Le programme des études supérieures représente un investissement considérable en temps et en efforts. La plupart des étudiants ne semblent réaliser sa véritable ampleur qu'une fois impliqués à fond dans la démarche. De fil en aiguille, ils se verront incités à collaborer à des publications ou à contribuer à certaines recherches, et ce tout au long de leurs études.
Avant même de faire le choix de votre directeur de recherche ou d'accepter un contrat de recherche, il est recommandé de discuter clairement avec ceux-ci des questions de propriété et de probité intellectuelles. Il est aussi pertinent de tenter de savoir, par certains étudiants ayant travaillé avec le directeur ou l'employeur concerné, quelles sont ses habitudes à cet égard.
Nous vous recommandons la lecture Guide de présentation et d'évaluation des mémoires de maîtrise et des thèses de doctorat (édition révisée de 2001) afin de connaître certaines des règles qui s'y rapportent pour l'Université de Montréal.

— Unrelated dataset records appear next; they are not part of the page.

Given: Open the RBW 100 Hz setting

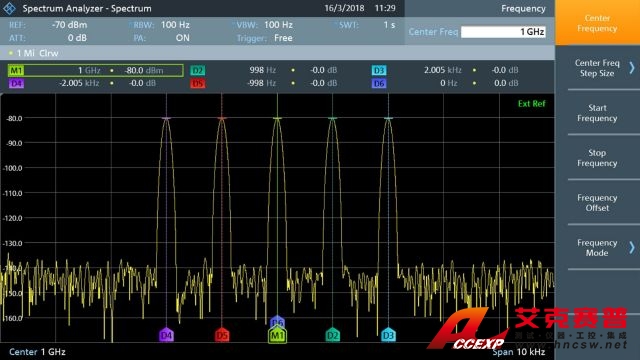Looking at the screenshot, I should click(x=161, y=25).
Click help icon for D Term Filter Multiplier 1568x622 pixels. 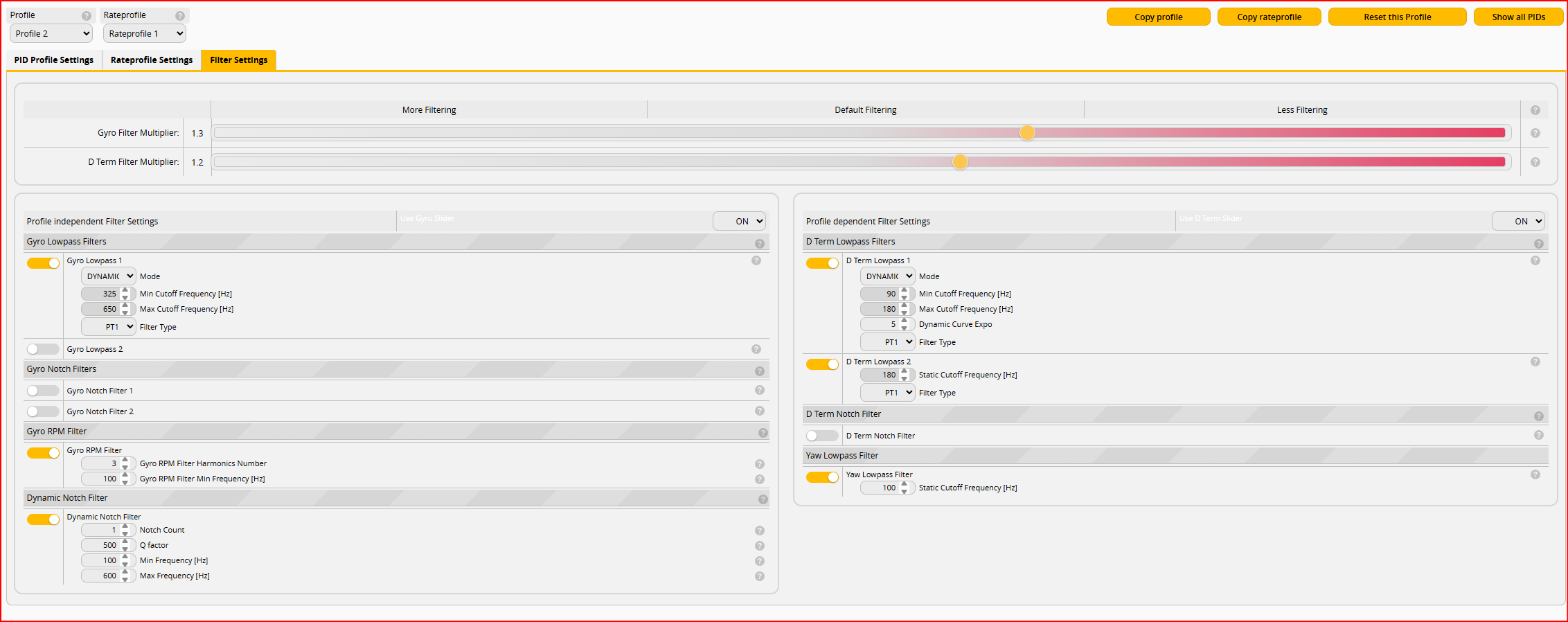1535,162
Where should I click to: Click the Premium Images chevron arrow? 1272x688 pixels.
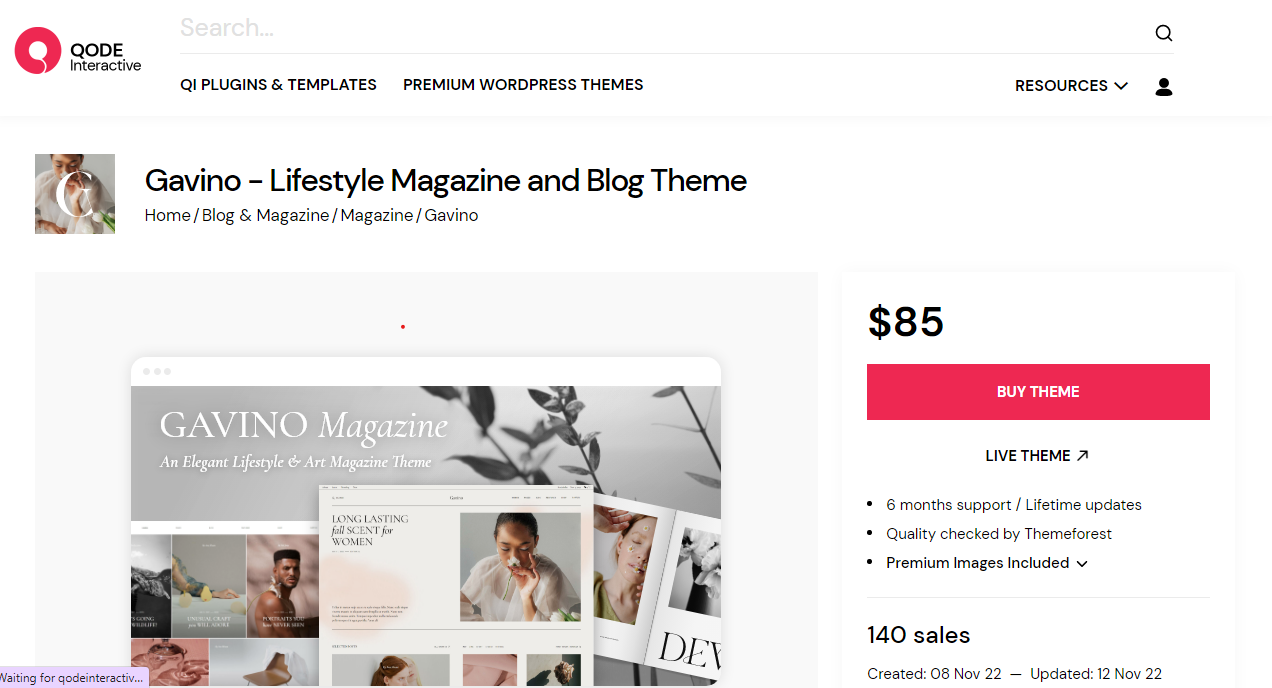1081,564
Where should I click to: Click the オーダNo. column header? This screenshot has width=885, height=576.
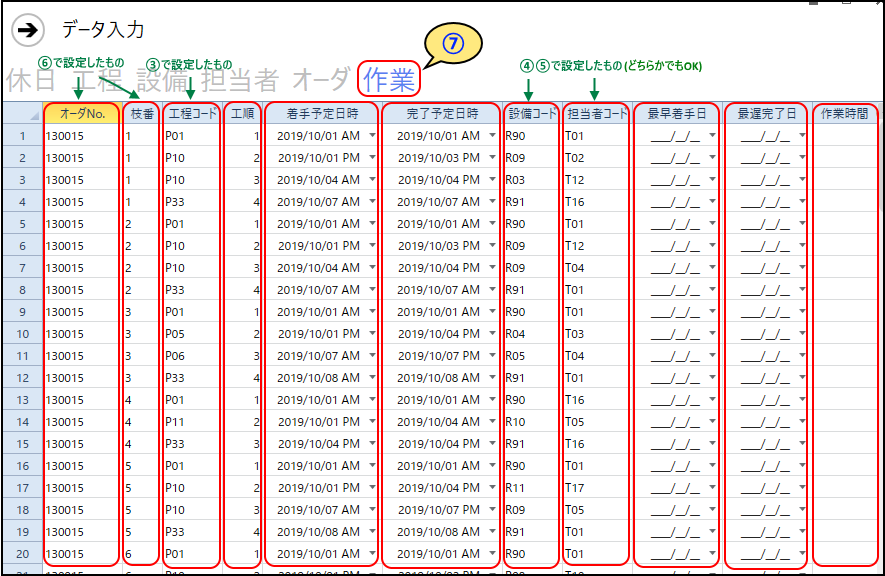(82, 113)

La politique de l'Université de Montréal sur la propriété intellectuelle renseigne son lecteur sur la délimitation des droits de propriété intellectuelle à l'Université de Montréal ainsi que sur la façon d'encadrer l'exercice de ces droits, tant pour les professeurs et les chercheurs que pour les étudiants. Notons que l'Université a prévu à l'intérieur de la politique sur la propriété intellectuelle que les unités académiques devaient élaborer une entente cadre visant à préciser les points suivants : la reconnaissance du caractère substantiel ou d'appoint de l'apport intellectuel ou créateur, la signature des publications, la divulgation, la consultation et l'utilisation des résultats et l'accès aux résultats par les chercheurs. Nous vous incitons à prendre connaissance de cette politique sur le site du Secrétariat général de l'Université.

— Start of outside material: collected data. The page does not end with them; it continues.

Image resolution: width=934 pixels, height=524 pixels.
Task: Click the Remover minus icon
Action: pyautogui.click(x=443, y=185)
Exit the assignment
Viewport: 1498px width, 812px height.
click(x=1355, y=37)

Questions très fréquemment posées
Qu'est-ce que la propriété intellectuelle?
C'est le droit que possède l'auteur d'une Suvre créative originale.
Les droits [de la propriété intellectuelle] sont des « propriétés » en ce sens qu'ils sont basés sur le droit reconnu par la loi d'exclure autrui de l'utilisation et que la propriété de ces droits peut être cédée. Ces droits sont « intellectuels » car ils protègent des sujets intangibles habituellement issus de la créativité humaine.
(Source : Institut de la propriété intellectuelle du Canada, 20 juillet 2005)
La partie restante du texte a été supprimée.